New data on how insulin-like hormone works reinforces its potential as diabetes treatment

By Debbie Bolles / September 2011

The recent discovery by UT Southwestern researchers that a hormone with insulin-like characteristics blocks the liver’s production of glucose could one day lead to new drugs to treat type 2 diabetes.

In an earlier finding published in Science, the same research team learned that this hormone, fibroblast growth factor 19 (FGF19), stores glucose in the liver and drives protein synthesis similar to but independent from insulin. The newest data on how FGF19 works, published recently in Cell Metabolism, provides evidence that regulating this hormone pathway could help those with any type of diabetes.

Dr. Steven Kliewer
Dr. Steven Kliewer

“This hormone has been shown to improve glucose levels in diabetic animals. It stomps out glucose production, but doesn’t cause the production of fat,” said Dr. Steven Kliewer, professor of molecular biology and pharmacology.

Dr. Kliewer, co-senior author of these related studies with Dr. David Mangelsdorf, chairman of pharmacology, said FGF19 has a unique ability to keep glucose production in check hours after insulin’s similar job has faded. What’s more, this hormone doesn’t cause fat to be stored as insulin does.

**PROVIDED RECORDS**

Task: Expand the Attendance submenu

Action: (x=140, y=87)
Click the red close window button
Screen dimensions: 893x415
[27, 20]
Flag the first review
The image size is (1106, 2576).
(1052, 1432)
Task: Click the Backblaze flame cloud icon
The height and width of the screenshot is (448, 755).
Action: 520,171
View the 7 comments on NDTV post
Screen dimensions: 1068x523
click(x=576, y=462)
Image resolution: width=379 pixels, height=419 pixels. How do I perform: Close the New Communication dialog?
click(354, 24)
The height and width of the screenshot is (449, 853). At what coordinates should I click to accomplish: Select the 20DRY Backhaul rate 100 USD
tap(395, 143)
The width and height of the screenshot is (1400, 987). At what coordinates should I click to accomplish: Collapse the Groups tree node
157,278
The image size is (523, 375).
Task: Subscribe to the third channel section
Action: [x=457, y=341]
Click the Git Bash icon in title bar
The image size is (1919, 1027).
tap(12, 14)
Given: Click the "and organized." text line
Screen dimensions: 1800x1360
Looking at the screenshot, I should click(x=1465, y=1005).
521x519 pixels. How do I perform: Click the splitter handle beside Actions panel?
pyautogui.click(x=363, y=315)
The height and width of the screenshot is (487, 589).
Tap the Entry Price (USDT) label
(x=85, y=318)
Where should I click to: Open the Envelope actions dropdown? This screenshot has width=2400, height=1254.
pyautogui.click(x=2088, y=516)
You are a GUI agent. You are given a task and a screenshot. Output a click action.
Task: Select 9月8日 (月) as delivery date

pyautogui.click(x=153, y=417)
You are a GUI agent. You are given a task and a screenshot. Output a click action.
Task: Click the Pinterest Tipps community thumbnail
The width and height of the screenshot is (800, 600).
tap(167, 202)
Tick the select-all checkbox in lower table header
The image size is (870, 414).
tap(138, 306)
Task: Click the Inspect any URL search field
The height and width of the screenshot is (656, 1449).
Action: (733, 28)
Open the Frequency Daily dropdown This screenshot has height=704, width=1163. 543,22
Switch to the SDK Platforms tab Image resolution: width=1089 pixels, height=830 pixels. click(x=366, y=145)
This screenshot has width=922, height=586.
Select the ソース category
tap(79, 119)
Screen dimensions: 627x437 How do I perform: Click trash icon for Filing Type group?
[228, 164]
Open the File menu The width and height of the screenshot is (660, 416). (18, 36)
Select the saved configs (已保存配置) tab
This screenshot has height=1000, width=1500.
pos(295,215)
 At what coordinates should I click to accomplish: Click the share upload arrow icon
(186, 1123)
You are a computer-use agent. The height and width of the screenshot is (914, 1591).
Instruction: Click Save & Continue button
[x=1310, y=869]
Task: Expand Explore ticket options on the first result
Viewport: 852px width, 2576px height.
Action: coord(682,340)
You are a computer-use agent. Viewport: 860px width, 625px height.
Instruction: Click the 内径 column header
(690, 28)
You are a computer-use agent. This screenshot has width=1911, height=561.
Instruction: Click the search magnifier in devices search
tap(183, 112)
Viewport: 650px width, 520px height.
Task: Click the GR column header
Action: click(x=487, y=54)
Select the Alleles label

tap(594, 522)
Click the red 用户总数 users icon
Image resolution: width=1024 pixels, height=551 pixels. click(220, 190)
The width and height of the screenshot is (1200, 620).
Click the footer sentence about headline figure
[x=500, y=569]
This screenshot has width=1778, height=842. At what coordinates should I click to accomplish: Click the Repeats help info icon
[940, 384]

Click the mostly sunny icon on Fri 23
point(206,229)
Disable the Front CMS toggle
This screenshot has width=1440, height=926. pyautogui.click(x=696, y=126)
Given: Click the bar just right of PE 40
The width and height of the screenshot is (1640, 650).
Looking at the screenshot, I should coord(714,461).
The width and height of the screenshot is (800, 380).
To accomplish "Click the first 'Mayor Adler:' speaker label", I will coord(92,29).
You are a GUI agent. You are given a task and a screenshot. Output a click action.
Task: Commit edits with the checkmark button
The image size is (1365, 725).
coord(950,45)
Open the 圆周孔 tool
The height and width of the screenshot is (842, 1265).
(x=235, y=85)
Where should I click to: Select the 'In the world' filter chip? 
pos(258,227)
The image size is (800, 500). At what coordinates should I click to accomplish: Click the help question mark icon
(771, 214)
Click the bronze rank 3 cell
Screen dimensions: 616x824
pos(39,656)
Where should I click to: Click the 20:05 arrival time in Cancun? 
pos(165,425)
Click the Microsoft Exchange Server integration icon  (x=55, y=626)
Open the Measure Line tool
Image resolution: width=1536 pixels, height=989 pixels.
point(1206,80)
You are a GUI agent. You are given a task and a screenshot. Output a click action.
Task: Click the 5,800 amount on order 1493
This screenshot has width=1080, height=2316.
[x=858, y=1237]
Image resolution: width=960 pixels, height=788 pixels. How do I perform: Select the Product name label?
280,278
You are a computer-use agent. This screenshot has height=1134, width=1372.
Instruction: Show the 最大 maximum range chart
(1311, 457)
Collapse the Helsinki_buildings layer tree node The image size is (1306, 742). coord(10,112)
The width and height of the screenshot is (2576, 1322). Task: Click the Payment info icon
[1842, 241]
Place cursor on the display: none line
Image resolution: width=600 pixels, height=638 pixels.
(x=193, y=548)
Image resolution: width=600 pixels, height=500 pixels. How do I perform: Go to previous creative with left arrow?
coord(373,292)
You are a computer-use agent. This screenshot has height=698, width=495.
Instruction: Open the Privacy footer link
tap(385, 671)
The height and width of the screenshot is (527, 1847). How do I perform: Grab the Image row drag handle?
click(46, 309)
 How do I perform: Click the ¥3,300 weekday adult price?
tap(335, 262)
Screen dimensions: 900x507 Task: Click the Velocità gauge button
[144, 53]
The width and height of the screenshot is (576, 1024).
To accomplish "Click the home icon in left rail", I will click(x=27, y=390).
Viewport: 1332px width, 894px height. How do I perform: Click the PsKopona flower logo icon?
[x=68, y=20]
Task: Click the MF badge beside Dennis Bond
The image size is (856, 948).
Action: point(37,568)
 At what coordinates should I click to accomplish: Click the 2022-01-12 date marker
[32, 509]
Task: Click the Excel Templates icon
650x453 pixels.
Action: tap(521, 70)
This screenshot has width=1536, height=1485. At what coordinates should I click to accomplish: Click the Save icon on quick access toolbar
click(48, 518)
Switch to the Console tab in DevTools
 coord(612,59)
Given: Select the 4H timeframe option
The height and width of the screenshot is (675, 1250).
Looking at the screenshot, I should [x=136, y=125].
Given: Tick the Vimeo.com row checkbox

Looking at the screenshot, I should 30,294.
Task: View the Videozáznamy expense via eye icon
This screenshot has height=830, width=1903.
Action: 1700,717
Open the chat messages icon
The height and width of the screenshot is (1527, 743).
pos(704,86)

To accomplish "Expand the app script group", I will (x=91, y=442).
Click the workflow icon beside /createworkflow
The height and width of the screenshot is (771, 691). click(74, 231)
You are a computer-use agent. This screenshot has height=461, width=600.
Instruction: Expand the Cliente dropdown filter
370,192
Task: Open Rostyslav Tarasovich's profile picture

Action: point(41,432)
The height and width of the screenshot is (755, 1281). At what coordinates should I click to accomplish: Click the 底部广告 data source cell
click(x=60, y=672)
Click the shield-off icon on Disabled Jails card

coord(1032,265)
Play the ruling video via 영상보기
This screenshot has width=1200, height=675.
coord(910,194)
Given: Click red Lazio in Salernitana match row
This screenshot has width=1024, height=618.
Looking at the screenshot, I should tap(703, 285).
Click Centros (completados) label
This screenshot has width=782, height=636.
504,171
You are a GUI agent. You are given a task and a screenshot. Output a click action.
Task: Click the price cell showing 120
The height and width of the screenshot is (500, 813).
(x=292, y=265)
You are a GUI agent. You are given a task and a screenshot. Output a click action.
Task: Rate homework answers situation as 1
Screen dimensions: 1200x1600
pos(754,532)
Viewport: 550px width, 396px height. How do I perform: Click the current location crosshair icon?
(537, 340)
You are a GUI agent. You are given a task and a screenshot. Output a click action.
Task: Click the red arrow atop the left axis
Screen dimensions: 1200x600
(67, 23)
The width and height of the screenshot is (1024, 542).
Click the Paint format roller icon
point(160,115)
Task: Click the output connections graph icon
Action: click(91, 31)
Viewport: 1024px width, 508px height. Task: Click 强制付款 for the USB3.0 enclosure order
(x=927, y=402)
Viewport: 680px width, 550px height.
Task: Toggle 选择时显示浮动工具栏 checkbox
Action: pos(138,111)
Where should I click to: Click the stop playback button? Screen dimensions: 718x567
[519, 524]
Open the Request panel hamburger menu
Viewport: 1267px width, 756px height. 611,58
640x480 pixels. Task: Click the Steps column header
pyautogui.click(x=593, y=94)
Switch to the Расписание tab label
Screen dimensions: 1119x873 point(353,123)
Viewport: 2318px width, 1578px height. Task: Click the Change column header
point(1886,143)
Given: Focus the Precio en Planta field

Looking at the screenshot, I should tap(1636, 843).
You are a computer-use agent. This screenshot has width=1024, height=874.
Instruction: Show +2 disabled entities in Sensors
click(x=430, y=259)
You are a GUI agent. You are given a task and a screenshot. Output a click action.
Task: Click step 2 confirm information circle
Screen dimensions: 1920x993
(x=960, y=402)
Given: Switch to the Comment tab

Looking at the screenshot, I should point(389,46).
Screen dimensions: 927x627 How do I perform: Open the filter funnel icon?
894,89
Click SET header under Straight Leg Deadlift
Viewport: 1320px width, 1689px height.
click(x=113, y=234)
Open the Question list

**TASKS TO PERFORM**
**1)** Copy out the passage of the FGF19 hormone article from "By Debbie Bolles" to "biology and pharmacology.".
**2)** Answer these questions from the FGF19 hormone article above.
(a) In which journal was the newest data on how FGF19 works published?
(b) What position does Dr. Steven Kliewer hold?
(c) Who is chairman of pharmacology?

**EXPECTED RESPONSES**
**1)**
By Debbie Bolles / September 2011

The recent discovery by UT Southwestern researchers that a hormone with insulin-like characteristics blocks the liver’s production of glucose could one day lead to new drugs to treat type 2 diabetes.

In an earlier finding published in Science, the same research team learned that this hormone, fibroblast growth factor 19 (FGF19), stores glucose in the liver and drives protein synthesis similar to but independent from insulin. The newest data on how FGF19 works, published recently in Cell Metabolism, provides evidence that regulating this hormone pathway could help those with any type of diabetes.

Dr. Steven Kliewer
Dr. Steven Kliewer

“This hormone has been shown to improve glucose levels in diabetic animals. It stomps out glucose production, but doesn’t cause the production of fat,” said Dr. Steven Kliewer, professor of molecular biology and pharmacology.

**2)**
(a) Cell Metabolism
(b) Professor of molecular biology and pharmacology
(c) Dr. David Mangelsdorf